Researchers discovered that manipulating tumor cell voltage patterns using ion channel blockers that are already FDA-approved for other diseases can significantly reduce metastasis in animal models of breast cancer.
Electrical voltage patterns in normal cells serve as a blueprint for orderly growth. In the case of cancer, however, the opposite occurs. Because of a breakdown in the normal electrical patterns generated by the cells, they lose their specialized functions, begin to grow into a tumor, and spread into and disrupt the function of other tissues – metastasis. There are currently no clinically available treatments that specifically target the process of metastasis, which continues to be the leading cause of death in cancer patients.

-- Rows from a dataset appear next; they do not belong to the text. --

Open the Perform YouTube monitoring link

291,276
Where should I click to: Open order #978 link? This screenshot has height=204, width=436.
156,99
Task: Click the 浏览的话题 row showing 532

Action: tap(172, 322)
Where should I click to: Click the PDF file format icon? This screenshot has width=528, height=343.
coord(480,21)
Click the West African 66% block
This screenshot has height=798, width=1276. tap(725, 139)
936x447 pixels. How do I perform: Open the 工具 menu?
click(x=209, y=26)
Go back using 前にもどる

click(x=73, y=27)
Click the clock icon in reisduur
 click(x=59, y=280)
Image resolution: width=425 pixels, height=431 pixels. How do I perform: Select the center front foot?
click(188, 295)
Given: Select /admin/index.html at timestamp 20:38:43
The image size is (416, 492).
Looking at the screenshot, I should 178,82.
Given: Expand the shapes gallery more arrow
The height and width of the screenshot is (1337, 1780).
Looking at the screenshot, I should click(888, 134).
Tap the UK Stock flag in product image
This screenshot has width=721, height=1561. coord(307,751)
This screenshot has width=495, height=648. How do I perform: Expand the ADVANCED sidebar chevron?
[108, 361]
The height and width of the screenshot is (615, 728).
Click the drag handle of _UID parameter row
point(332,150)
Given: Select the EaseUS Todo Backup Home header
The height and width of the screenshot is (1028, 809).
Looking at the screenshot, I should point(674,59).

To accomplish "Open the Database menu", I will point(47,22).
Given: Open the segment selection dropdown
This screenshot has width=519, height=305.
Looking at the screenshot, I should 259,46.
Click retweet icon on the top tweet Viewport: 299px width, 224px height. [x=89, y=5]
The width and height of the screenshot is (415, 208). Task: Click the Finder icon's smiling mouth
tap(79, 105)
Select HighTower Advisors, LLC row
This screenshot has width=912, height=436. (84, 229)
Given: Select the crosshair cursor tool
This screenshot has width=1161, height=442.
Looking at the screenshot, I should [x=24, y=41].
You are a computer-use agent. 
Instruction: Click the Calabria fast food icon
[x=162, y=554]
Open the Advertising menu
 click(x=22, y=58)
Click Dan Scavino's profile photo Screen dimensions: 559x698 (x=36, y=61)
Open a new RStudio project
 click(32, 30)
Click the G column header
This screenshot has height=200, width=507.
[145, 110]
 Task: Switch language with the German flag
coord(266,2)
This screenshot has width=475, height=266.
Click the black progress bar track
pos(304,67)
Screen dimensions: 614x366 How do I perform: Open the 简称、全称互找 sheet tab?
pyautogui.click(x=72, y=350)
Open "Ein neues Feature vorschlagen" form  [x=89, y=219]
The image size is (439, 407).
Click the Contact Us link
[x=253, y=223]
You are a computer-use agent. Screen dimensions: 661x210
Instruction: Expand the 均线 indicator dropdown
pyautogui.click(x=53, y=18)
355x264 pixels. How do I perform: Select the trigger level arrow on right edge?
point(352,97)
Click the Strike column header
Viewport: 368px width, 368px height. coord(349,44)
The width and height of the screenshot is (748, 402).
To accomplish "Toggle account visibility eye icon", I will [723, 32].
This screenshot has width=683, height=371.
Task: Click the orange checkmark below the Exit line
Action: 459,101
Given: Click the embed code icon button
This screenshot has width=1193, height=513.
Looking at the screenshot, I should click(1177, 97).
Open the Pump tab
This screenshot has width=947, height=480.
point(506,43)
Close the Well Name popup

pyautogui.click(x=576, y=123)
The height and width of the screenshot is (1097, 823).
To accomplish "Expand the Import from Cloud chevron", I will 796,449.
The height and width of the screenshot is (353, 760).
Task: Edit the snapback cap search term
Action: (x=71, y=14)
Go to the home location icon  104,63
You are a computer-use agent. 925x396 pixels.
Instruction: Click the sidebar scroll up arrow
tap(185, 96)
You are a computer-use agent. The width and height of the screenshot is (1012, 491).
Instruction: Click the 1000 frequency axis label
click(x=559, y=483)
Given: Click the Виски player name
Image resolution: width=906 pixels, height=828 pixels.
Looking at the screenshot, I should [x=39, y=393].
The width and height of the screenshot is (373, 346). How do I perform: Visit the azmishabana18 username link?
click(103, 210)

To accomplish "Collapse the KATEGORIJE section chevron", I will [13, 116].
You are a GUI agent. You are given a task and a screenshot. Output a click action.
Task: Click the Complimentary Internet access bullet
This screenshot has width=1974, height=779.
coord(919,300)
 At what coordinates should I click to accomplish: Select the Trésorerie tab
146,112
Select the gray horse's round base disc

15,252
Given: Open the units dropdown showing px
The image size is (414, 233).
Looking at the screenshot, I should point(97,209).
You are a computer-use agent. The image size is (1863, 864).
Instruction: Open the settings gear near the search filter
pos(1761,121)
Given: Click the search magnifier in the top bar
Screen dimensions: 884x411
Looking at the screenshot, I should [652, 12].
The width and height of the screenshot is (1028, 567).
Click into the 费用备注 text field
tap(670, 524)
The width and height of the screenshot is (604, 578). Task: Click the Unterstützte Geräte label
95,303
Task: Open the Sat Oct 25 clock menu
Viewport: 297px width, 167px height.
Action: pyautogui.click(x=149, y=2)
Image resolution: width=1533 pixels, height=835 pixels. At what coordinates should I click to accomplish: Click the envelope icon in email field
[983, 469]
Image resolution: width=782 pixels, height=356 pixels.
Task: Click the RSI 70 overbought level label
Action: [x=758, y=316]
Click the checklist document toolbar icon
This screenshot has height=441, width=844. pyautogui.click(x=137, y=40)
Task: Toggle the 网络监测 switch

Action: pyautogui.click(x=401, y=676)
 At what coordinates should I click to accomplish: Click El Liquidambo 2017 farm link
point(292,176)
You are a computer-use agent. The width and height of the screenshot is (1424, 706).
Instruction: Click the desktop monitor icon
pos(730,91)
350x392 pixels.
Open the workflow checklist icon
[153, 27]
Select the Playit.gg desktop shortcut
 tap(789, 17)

Tufts University researchers have discovered that manipulating voltage patterns in tumor cells with ion channel blockers that are already FDA-approved for other diseases can significantly reduce tumor cell invasion in a dish and metastasis in an animal model of breast cancer. The discovery, published in eBioMedicine, demonstrated that drugs already approved for other conditions can slow or stop metastasis, potentially leading to a faster path to approval for cancer treatment.
“This is a relatively unknown, but highly opportunistic strategy for cancer treatment,” said Madeleine Oudin, Tiampo Family Assistant Professor of biomedical engineering at Tufts University School of Engineering and the study’s corresponding author. “Because ion channels, which regulate cell bioelectrical properties, are the second-most common target for existing pharmaceuticals, we have a relatively large set of ready-to-use drugs that could be repurposed for cancer therapy.”
Our findings suggest that a drug like amiodarone, which can change the bioelectric properties of cancer cells, could one day be combined with an existing chemotherapeutic drug that inhibits tumor cell growth to create a more effective cancer treatment.
Samantha Payne
The Tufts research team focused on triple-negative breast cancer (TNBC) to test their therapeutic strategy, a subtype of the disease that accounts for approximately 15% of all breast cancer cases. TNBC has a higher risk of metastasis than all other subtypes of breast cancer, and because it has a poor five-year prognosis, scientists are focusing their efforts on preventing it.
The researchers were able to demonstrate that manipulating the voltage properties of breast cancer cells has a significant effect on their progression to metastasis, reducing the number of metastatic sites in mouse lungs by approximately 50%.
Ion channels in the body actively push or passively allow positive and negative ions into and out of cells, resulting in a natural voltage across their membranes. Mike Levin, Vannevar Bush Professor in the Department of Biology and a collaborator on this study, has been studying the role of electrical properties in cellular behaviors in model organisms for many years. When Oudin joined Tufts, he was awarded funding through the Tufts Collaborates program, which supports collaborations between faculty from different schools to tackle new and exciting areas of research.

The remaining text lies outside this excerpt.